WHAT THIS TASK INVOLVES: Retype the part of the entity validation decision record below that runs from "This ADR was" up to and including "layer has changed.".

This ADR was written when the system used Neo4j for entity storage. As of March 2026, Neo4j has been fully removed and replaced by PostgreSQL taxonomy tables (taxonomy_entities, taxonomy_relationships). The decision rationale documented here remains valid; the storage layer has changed.
ADR-0014: LLM Entity Validation and Contextual Retrieval
Date: 2026-02-08 | Status: Accepted
Context
The knowledge graph extraction pipeline uses regex-based MedicalEntityExtractor to extract doctors, departments, conditions, treatments, and relationships from ZOL hospital web pages. While fast and cost-free, regex extraction produces systematic semantic errors that blocklist expansion cannot solve:
| Problem | Example | Why Regex Can't Fix It |
|---|---|---|
| Fake doctor names | "Borstkas" (chest), "Hoofdverpleegkundige" (head nurse) parsed as person names | These are valid Dutch words that match the capitalized-noun-after-prefix pattern |
| Boilerplate hub nodes | "Behandeling" (treatment), "Onderzoek" (examination) connected to dozens of pages | Blocking these removes legitimate specific uses too |
| Wrong entity types | A department classified as a treatment | Requires understanding the meaning, not just the pattern |
| Implausible relationships | A department "treats" a campus | Co-occurrence inference has no semantic validation |
Adding more regex blocklists is an iterative patching approach — each fix creates new edge cases. An LLM understands Dutch language context and can make the nuanced validation decisions that regex fundamentally cannot.

PROVIDED INFORMATION:

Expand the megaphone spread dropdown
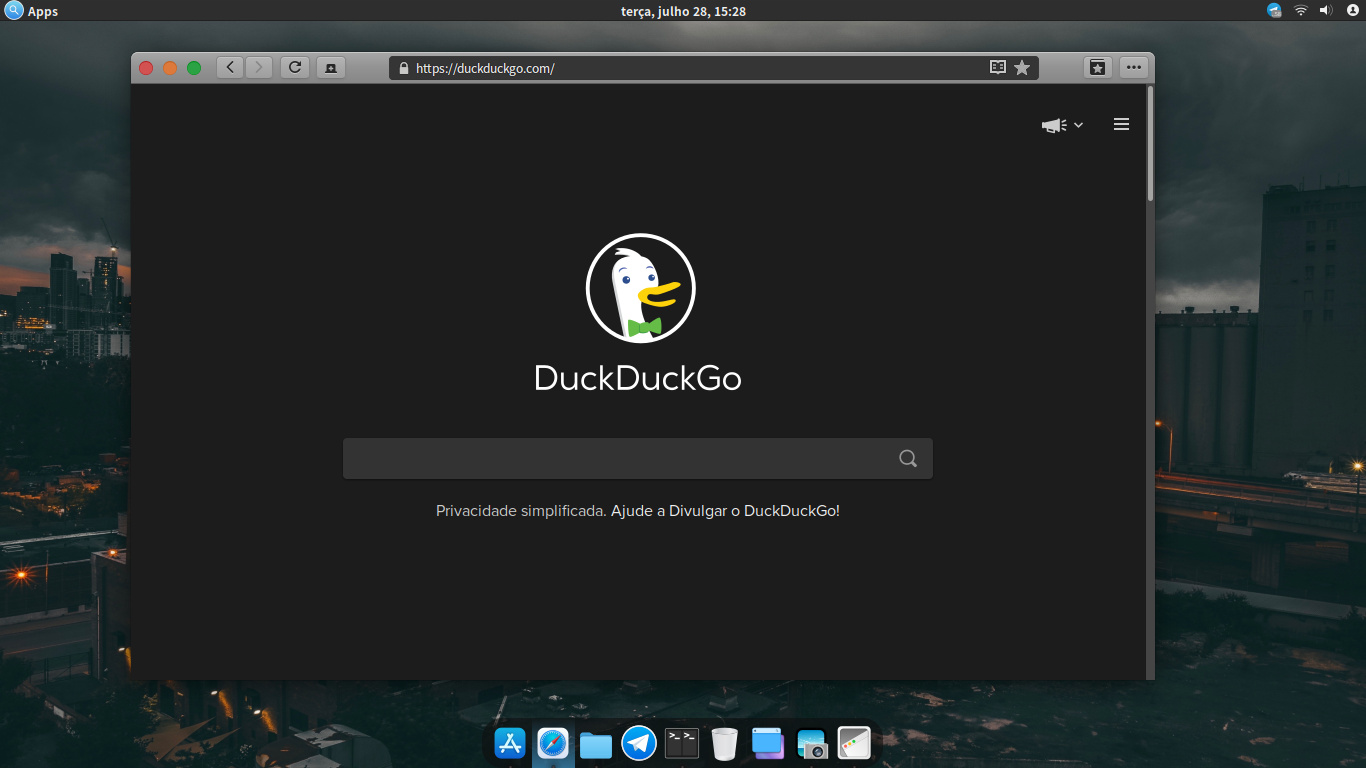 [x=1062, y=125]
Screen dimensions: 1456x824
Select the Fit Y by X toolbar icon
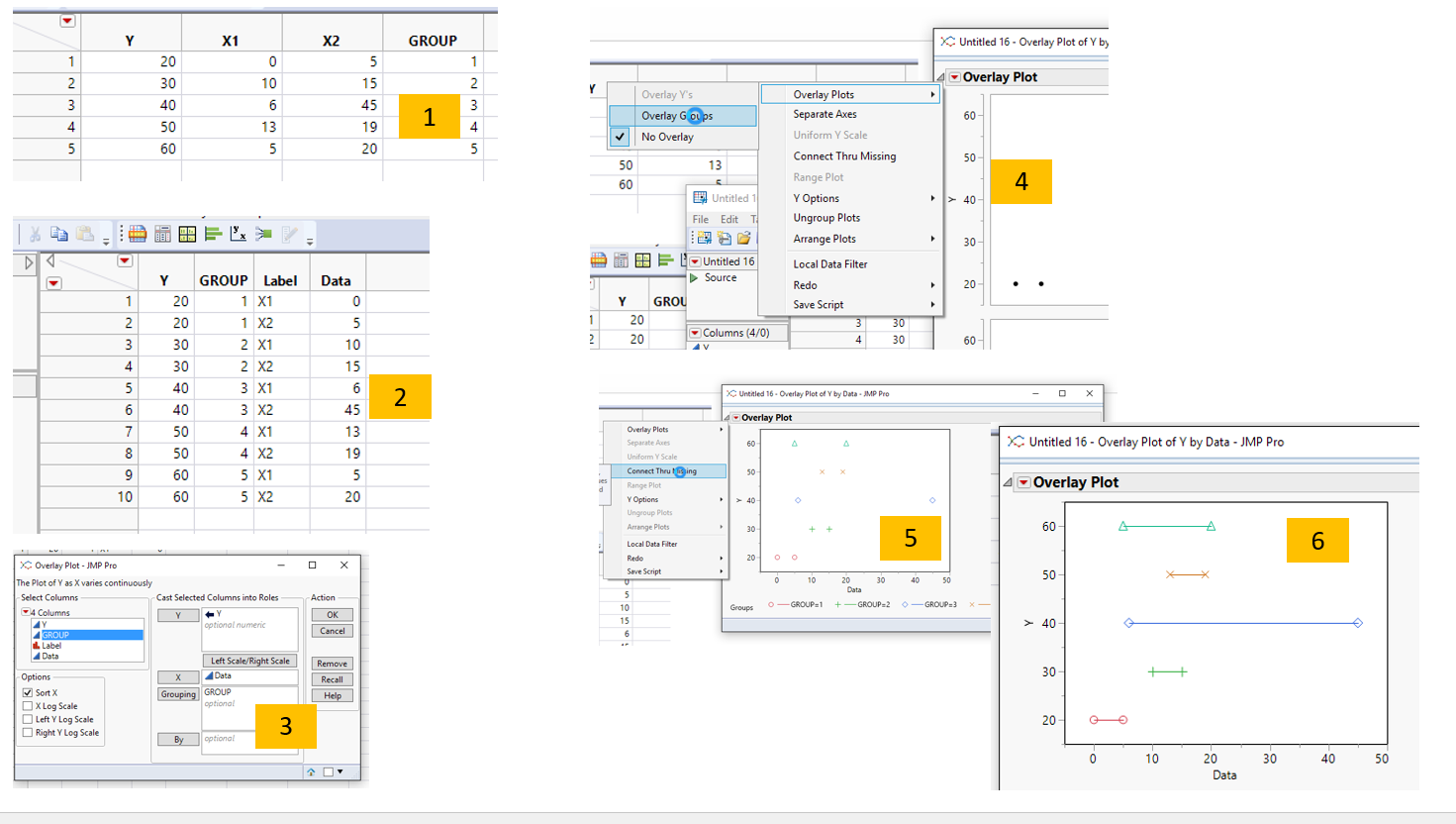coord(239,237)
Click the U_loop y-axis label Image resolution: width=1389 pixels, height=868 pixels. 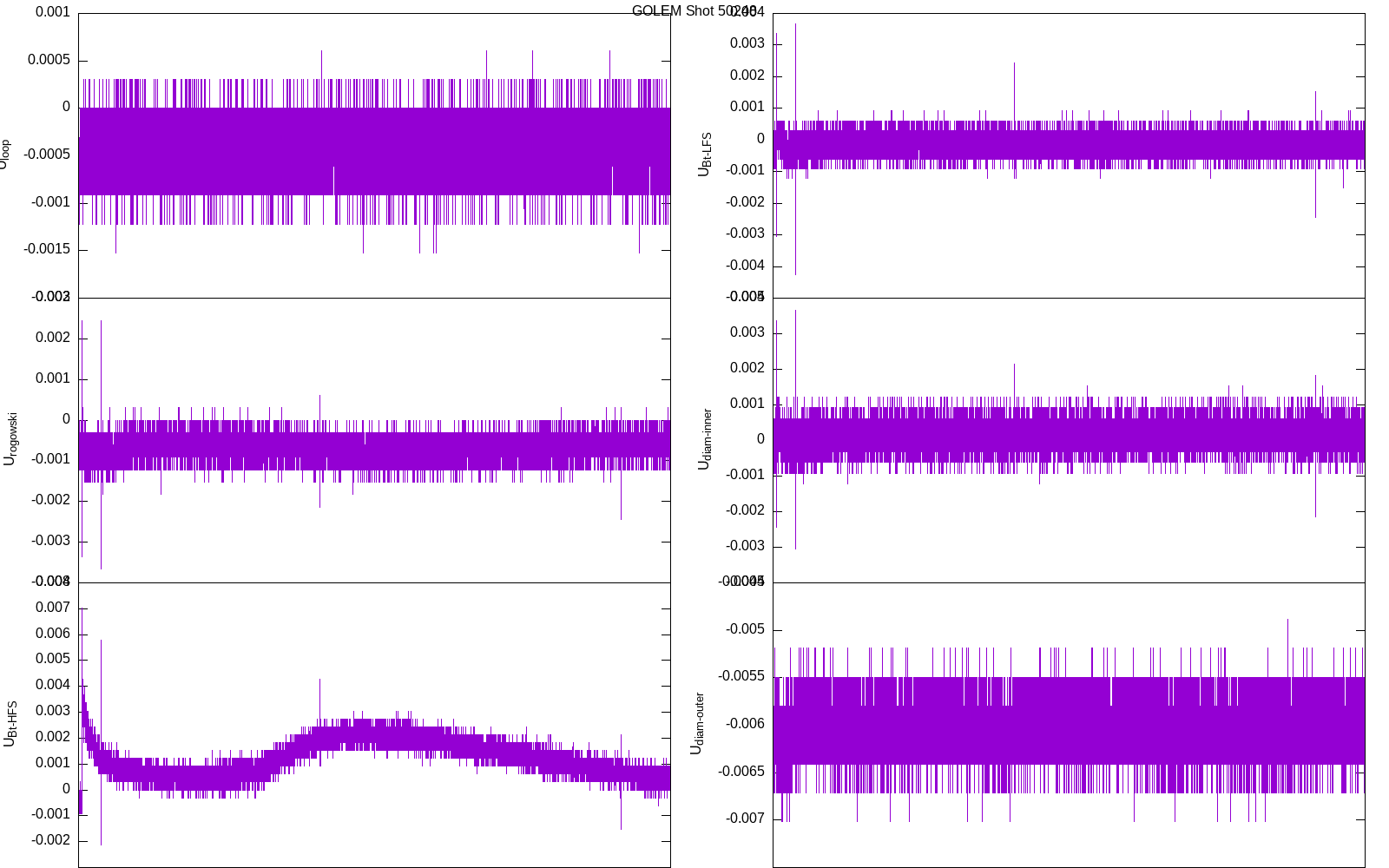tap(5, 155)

...

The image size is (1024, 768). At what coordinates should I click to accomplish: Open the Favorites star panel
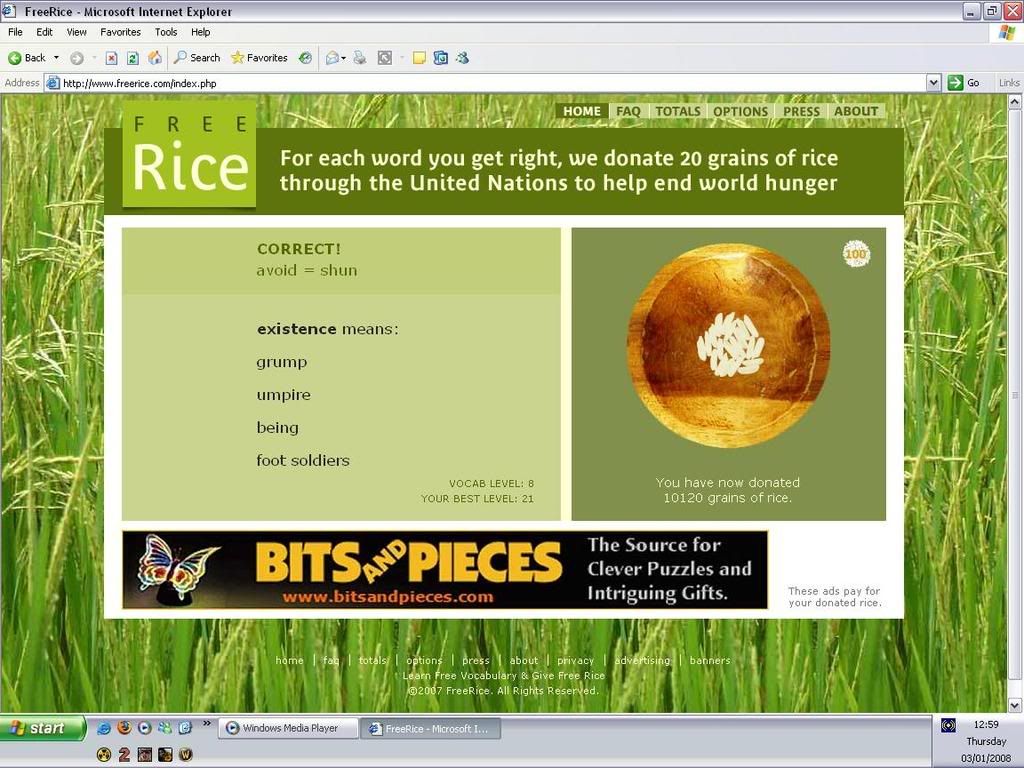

RESULT:
This ADR was written when the system used Neo4j for entity storage. As of March 2026, Neo4j has been fully removed and replaced by PostgreSQL taxonomy tables (taxonomy_entities, taxonomy_relationships). The decision rationale documented here remains valid; the storage layer has changed.